主机型 IDS 软件被安装于需要监控的系统上。IDS 软件上的数据源是日志文件和/或系统审计代理。主机型 IDS 不仅着眼于计算机中通信流量的出入，同时也校验用户系统文件的完整性，并检测可疑程序。为了能使基于主机的 IDS 完整地覆盖受控站点，需要在每台计算机上都安装 IDS 系统。

　　主机型入侵检测软件主要有两种类型：主机 wrapper /个人防火墙和基于代理的软件。与网络型 IDS 相比，主机型 IDS 中每种检测内部攻击（即所谓的异常行为）的方法都更为高效，但相对而言，两者在检测外部攻击方面都非常有效。主机 wrapper 或者个人防火墙都可以配置来着眼于受控机器的所有网络数据包，连接尝试或登录尝试等。另外还包含拨号尝试或者其它非网络相关通信端口等功能。

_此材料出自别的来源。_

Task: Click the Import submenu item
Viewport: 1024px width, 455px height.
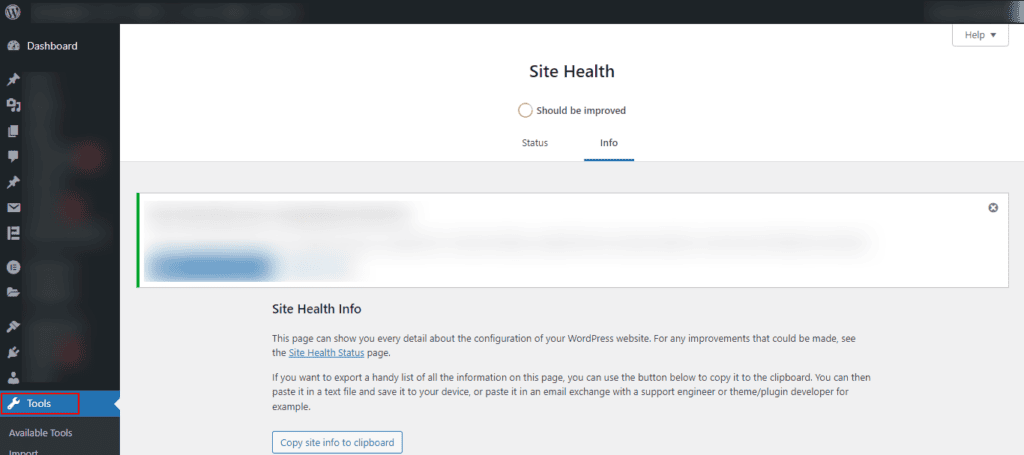Action: point(23,451)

　　网络型 IDS 的数据源是网络上的数据包，IDS 监控各网段的数据包流量作为。网络接口卡被设置为混合模式，以获取跨越各网段的所有网络流量。但网络型 IDS 不能监控其它各段上的网络流量。

　　网络型 IDS 着眼于经过传感器的网络数据包。传感器只能看到与其相连的网络段上装载的数据包。如果为这些数据包都匹配一个标志，那么主要有以下三种标志类型：

• 串标志（String Signature）：着眼于文本串，表示可能性功能。为降低串信号错误数量，使用复合串信号是非常必要的。
• 端口标志（Port Signature）：着眼于众所周知的、高频率的攻击端口的连接尝试。例如 telnet（TCP 端口23）、FTP（TCP 端口21/20）、SUNRPC（TCP/UDP 端口111）和 IMAP （TCP 端口143）等端口。
• 头标志（Header Signature）：着眼于危险的或不合理的数据包头结合。其中最著名的例子是 Winnuke，数据包被指定 NetBIOS 端口和紧急指针，或者设置带外指针。对微软系统来说这将导致“蓝频死机”现象。

　　网络型和主机型 IDS 都具有正反两面。所以通常情况下，网络中结合两种技术提供完整保护功能。总之，有关何处使用到这三种类型，以及如何整合数据都是一个切实且日益关注的主题。